The Klingon Hamlet


The Klingon Hamlet is a translation of William Shakespeare's Hamlet into Klingon, a constructed language first appearing in the science fiction franchise Star Trek.
The play was translated over several years by Nick Nicholas and Andrew Strader of the "Klingon Shakespeare Restoration Project", with feedback and editorial assistance from Mark Shoulson, d'Armond Speers, and Will Martin. The impetus for the project came from a line from the motion picture in which Chancellor Gorkon states, "You have not experienced Shakespeare until you have read him in the original Klingon." According to a disclaimer, the project is written in a satirical style implied by Gorkon's quote — that Shakespeare was actually a Klingon writing about an attempted coup in the Klingon Empire.

Impetus

In a scene from the film Star Trek VI a dinner is held for the Klingon chancellor, Gorkon.
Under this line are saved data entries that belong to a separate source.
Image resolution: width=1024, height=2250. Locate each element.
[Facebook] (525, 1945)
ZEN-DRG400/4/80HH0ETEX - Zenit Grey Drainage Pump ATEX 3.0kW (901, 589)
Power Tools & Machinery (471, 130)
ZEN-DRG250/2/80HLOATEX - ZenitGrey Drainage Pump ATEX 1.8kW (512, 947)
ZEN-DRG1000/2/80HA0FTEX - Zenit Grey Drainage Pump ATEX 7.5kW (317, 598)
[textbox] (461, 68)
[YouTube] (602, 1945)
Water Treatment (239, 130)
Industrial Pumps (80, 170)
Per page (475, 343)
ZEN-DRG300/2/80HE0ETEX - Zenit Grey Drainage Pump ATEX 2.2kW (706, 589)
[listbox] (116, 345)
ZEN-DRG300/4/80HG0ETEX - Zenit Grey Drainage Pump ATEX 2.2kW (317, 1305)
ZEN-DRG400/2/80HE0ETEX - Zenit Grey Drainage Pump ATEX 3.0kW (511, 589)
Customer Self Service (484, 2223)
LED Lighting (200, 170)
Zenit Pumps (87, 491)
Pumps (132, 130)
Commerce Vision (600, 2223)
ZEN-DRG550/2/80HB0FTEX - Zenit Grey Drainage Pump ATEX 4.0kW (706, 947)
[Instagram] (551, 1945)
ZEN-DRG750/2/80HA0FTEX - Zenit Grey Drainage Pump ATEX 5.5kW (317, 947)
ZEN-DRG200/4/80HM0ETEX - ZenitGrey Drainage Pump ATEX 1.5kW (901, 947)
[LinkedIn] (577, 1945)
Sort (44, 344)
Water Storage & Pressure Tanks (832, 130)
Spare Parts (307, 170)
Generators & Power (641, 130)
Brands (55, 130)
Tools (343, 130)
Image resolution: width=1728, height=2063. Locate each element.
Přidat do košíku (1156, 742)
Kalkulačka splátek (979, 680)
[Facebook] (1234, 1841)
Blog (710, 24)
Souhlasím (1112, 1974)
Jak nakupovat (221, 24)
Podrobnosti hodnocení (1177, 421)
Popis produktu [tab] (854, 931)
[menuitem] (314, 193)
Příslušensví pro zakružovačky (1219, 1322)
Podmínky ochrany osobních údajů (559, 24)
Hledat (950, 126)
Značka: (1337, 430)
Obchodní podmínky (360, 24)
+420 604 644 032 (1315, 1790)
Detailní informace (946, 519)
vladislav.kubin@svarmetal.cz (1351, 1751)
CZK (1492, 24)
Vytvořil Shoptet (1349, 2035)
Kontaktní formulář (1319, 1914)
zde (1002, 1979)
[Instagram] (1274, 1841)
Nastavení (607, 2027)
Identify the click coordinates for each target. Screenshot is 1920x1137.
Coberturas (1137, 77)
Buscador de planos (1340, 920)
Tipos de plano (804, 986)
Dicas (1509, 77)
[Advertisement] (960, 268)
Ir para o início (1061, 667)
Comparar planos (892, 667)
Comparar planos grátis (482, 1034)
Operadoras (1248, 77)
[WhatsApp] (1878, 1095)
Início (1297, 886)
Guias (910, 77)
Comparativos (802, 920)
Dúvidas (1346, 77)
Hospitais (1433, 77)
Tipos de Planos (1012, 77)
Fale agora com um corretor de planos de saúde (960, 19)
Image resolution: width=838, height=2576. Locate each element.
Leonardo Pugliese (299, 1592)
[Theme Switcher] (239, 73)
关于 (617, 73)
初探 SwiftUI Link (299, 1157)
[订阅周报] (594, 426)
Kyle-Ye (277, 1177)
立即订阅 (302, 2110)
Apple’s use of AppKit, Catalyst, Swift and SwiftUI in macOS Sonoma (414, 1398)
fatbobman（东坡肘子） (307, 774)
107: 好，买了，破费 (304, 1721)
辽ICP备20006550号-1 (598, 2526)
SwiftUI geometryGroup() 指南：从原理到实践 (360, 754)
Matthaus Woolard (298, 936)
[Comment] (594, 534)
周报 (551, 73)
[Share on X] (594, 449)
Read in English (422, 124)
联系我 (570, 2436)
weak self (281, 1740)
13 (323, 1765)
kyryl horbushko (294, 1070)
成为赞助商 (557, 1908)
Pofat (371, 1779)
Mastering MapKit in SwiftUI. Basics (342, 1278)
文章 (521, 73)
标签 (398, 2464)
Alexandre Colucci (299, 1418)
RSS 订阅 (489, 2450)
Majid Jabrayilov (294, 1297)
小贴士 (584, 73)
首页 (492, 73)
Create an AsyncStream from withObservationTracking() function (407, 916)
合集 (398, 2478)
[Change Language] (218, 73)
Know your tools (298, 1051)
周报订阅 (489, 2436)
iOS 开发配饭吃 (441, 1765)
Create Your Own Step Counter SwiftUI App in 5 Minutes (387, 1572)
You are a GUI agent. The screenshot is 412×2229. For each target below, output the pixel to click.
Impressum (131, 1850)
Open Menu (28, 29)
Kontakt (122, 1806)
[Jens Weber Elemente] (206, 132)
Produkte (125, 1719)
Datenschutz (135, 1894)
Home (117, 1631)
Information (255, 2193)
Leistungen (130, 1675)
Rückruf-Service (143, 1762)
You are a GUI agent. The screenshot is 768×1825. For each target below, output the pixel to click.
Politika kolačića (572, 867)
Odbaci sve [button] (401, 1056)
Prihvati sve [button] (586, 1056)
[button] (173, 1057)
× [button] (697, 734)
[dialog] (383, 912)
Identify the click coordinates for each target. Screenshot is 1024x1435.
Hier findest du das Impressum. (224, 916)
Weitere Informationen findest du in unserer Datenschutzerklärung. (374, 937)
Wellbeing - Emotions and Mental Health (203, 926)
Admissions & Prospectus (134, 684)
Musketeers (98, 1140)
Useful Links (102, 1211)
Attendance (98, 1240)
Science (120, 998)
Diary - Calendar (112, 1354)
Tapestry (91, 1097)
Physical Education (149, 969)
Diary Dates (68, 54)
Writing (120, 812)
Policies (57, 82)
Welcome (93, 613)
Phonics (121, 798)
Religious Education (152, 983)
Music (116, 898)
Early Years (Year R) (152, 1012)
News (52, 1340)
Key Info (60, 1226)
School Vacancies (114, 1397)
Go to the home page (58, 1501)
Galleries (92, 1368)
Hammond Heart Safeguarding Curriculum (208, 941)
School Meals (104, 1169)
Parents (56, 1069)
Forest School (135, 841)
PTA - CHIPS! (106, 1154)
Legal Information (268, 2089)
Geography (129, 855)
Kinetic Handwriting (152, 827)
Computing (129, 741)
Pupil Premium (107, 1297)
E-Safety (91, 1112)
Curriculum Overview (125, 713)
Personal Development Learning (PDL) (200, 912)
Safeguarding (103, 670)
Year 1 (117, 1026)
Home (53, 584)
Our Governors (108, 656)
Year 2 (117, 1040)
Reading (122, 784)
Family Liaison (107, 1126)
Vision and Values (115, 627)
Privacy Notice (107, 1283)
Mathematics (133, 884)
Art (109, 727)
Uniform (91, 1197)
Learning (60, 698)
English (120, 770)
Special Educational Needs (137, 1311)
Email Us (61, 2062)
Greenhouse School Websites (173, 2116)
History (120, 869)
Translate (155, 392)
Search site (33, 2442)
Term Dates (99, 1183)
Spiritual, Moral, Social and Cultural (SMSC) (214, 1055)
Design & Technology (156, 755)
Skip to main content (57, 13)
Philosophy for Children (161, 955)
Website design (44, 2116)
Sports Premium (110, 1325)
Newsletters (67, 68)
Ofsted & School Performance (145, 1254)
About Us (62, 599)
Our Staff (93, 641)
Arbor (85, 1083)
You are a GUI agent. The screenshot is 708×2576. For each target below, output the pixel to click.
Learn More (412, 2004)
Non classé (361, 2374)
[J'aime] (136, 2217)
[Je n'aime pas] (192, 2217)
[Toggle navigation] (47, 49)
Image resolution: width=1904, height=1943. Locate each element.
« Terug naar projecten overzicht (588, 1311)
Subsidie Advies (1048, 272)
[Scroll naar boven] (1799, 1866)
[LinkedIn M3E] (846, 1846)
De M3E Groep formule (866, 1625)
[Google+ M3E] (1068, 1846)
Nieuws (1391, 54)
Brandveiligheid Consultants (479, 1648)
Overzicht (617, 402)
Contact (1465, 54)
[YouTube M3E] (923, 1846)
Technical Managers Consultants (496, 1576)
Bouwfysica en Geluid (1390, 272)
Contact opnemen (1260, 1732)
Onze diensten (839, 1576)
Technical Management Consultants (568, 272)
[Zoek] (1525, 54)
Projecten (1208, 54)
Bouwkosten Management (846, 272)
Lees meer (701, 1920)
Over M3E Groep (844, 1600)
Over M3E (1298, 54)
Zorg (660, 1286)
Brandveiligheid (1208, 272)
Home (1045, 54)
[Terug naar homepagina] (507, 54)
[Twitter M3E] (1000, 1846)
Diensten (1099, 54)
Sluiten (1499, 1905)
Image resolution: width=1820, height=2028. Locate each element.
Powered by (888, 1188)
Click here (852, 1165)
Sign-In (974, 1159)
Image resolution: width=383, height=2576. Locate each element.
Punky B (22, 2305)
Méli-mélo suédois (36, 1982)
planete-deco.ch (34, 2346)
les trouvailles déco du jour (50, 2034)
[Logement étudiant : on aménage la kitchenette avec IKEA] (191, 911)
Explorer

He makes a toast to "the undiscovered country...the future". Spock, recognising the quotation, responds, "Hamlet, Act 3 Scene 1", to which Gorkon replies with his statement about the "original" Klingon text of Shakespeare. Though Gorkon does not quote from the "original" Klingon text, another character, Chang, quotes the Klingon words "taH pagh taHbe'". The film is filled with other quotations and references to Shakespeare.
The phrase "the undiscovered country" is part of Hamlet's famous "To be, or not to be" soliloquy.
The film's director Nicholas Meyer said the idea for having the Klingons claim Shakespeare as their own was based on Nazi Germany's attempt to claim William Shakespeare as German before World War II. A similar scene appears in the wartime British film "Pimpernel" Smith in which a German general quotes Shakespeare, saying “'To be or not to be', as our great German poet said." The idea had also already been used by Vladimir Nabokov in his novel Pnin, the eponymous hero of which taught his American college class that Shakespeare was much more moving "in the original Russian."

Style and format

The English version of the play appears alongside its "original Klingon" text. The "original Klingon" version differs from the English version in ways that reflect the play's history as supposedly originating from Klingon culture. Reference sections in the book show how literal translations of the Klingon body text have had to be "adapted" to make it intelligible for human readers in the supposedly "translated" English version.
The introduction adopts a faux-academic style, explaining that the Klingon origin of the play is evident from the fact that the plot is based on predominantly Klingon themes and motifs as opposed to human themes and motifs. Human culture was too primitive to have produced such a work during the time period in which it is set. A comparison of the "spontaneous, direct and vibrant verse" of the Klingon version with the "flaccid, ponderous convoluted meanderings" of the English version make it obvious that the latter is a derivative work. The introduction also claims that the notion that Shakespeare was a human poet living in the late 16th century was invented after the United Federation of Planets instigated a large propaganda campaign in order to rally the human population against Klingons, "hoping by this falsification of history to discredit the achievements of Klingon culture".

Publication

The Klingon Language Institute printed and published a hardback version, limited to 1000 numbered copies, in 1996, entitled Hamlet Prince of Denmark: The Restored Klingon Version. This was a product of the Klingon Shakespeare Restoration Project, and was several years in the making. The entire play is presented in facing pages of English and Klingon, along with an appendix of end-notes detailing particulars of the translation.
Star Trek publisher Pocket Books published the work as a trade paperback in 2000.